[Material shown — start]
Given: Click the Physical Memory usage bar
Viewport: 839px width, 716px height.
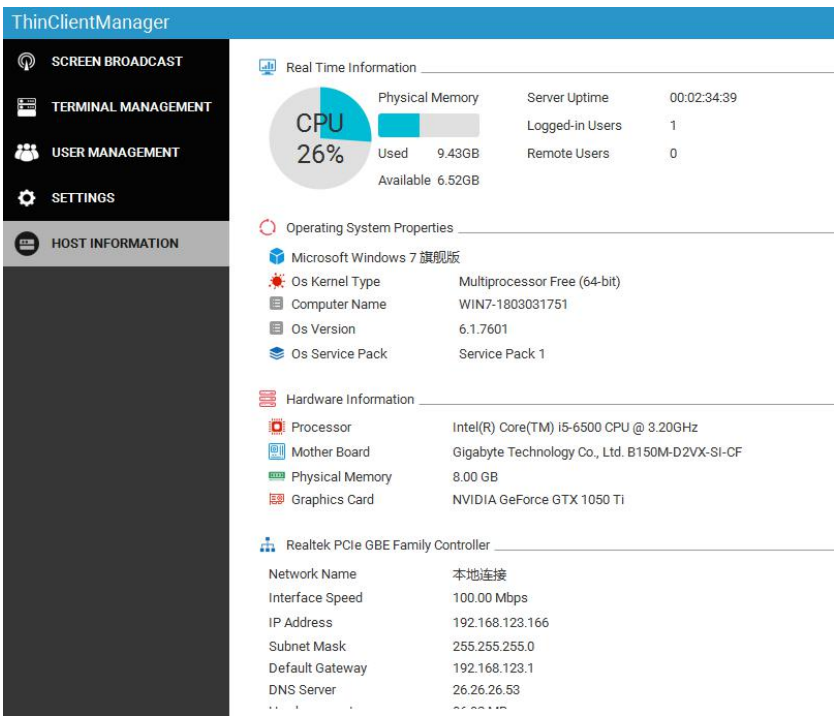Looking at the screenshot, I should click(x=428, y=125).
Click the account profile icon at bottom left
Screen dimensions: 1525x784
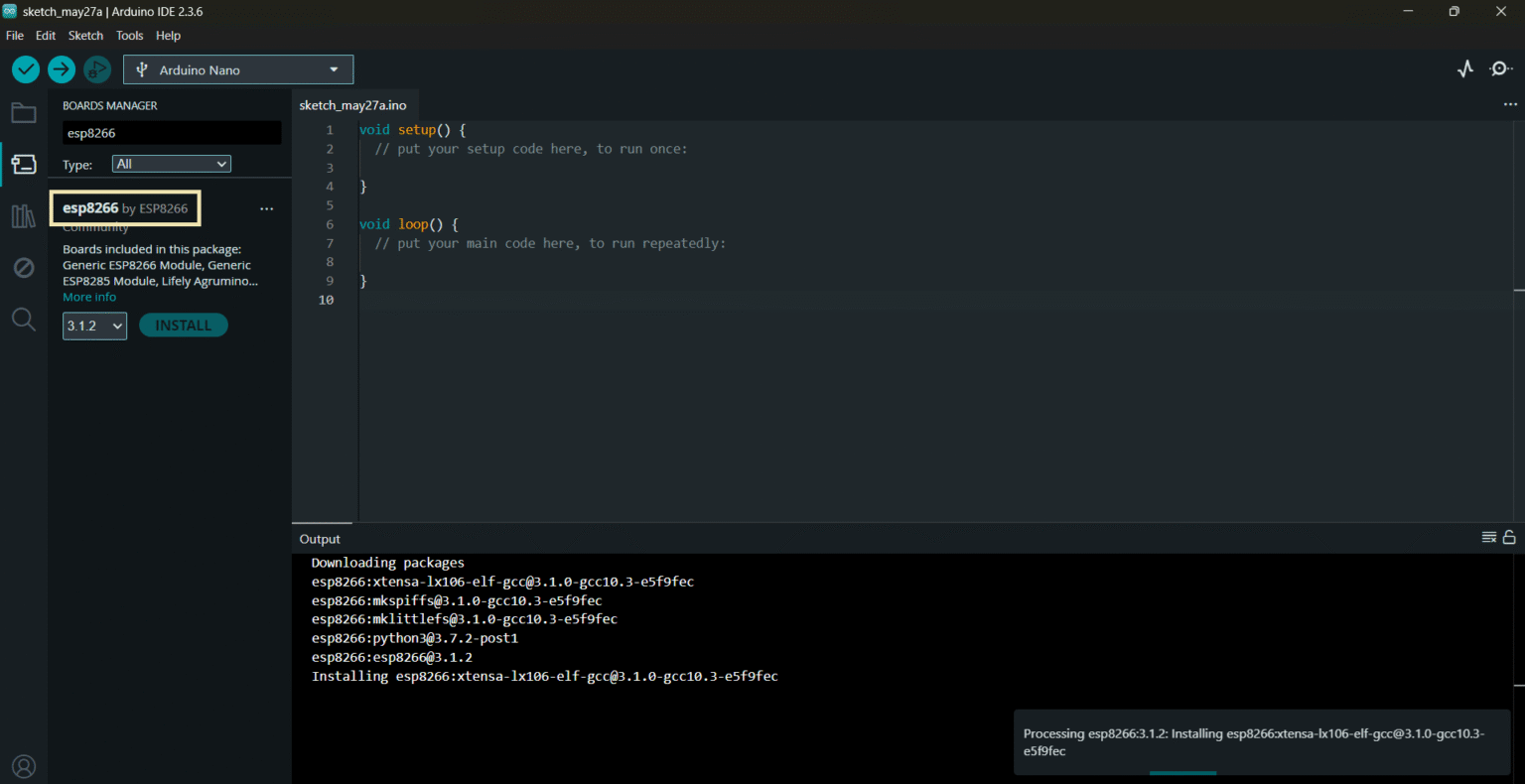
[Material shown — finish]
[Material shown — start]
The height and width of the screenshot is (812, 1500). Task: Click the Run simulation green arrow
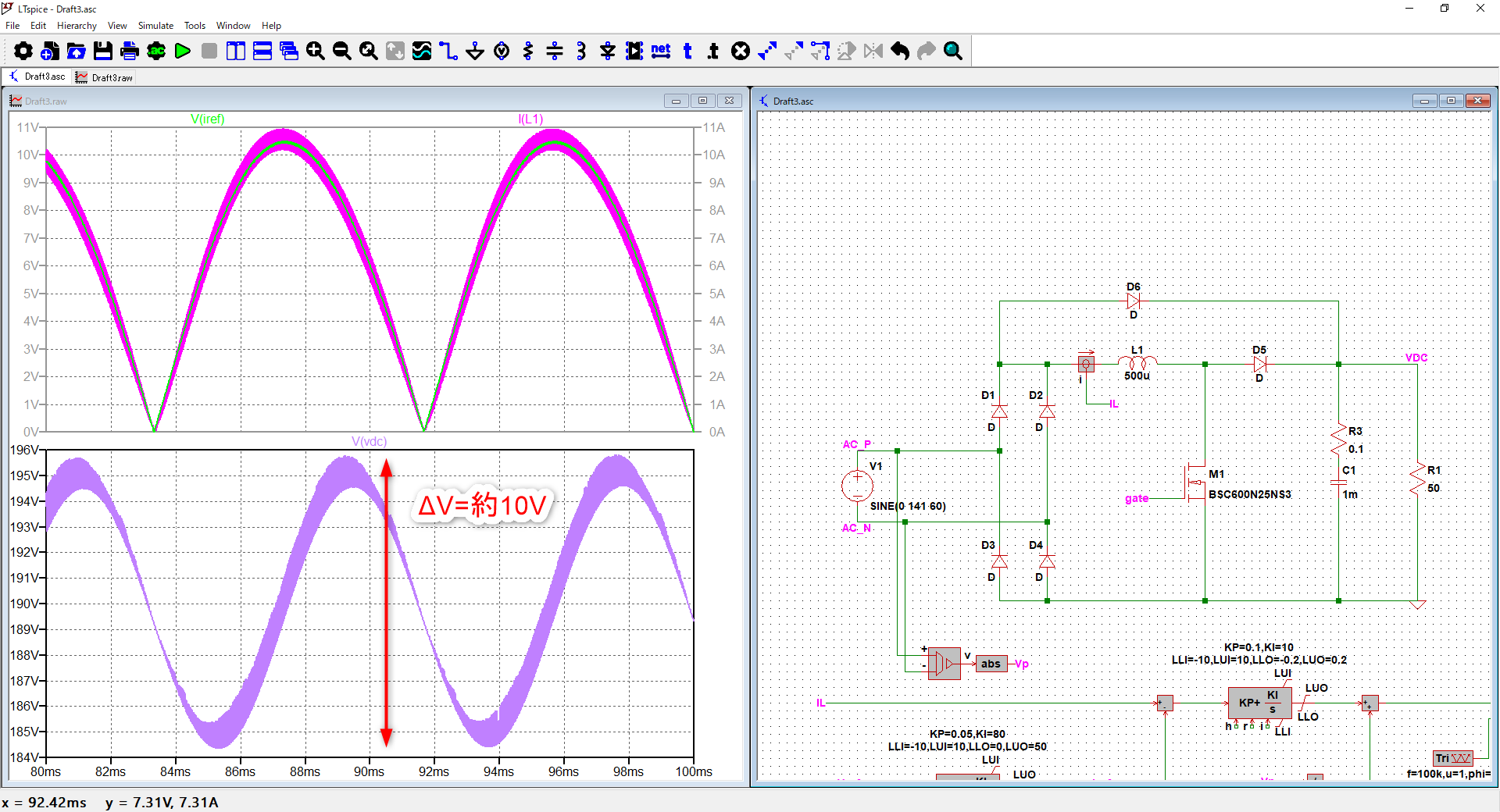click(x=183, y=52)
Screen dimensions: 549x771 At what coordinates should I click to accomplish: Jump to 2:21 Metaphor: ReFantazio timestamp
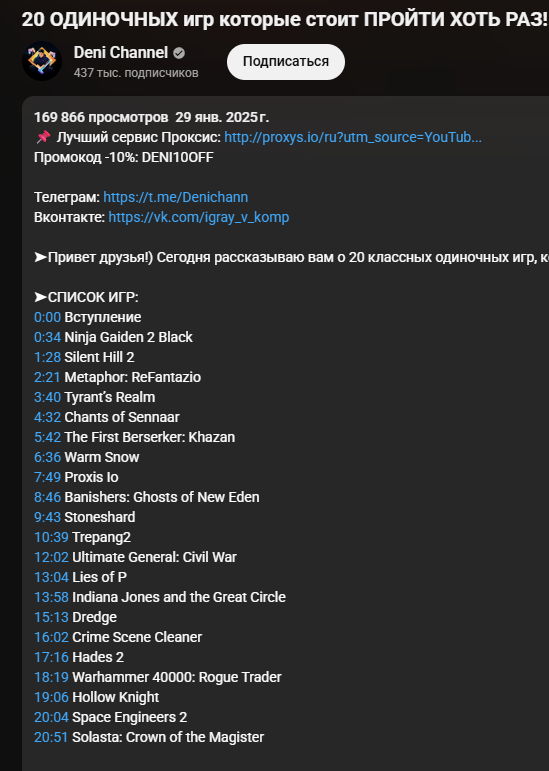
[Material shown — finish]
[Material shown — start]
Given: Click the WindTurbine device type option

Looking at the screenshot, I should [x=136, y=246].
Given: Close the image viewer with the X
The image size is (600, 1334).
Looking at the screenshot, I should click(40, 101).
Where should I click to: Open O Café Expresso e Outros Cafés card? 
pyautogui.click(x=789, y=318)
[Material shown — finish]
▶ [What needs to be done]
Scan the listing and copy every line where the string "dimensions" shows up.

▶ [Output of the task]
Screen dimensions: 1525x784
Screen dimensions: 549x771 At what coordinates should I click to accomplish: Jump to 2:21 Metaphor: ReFantazio timestamp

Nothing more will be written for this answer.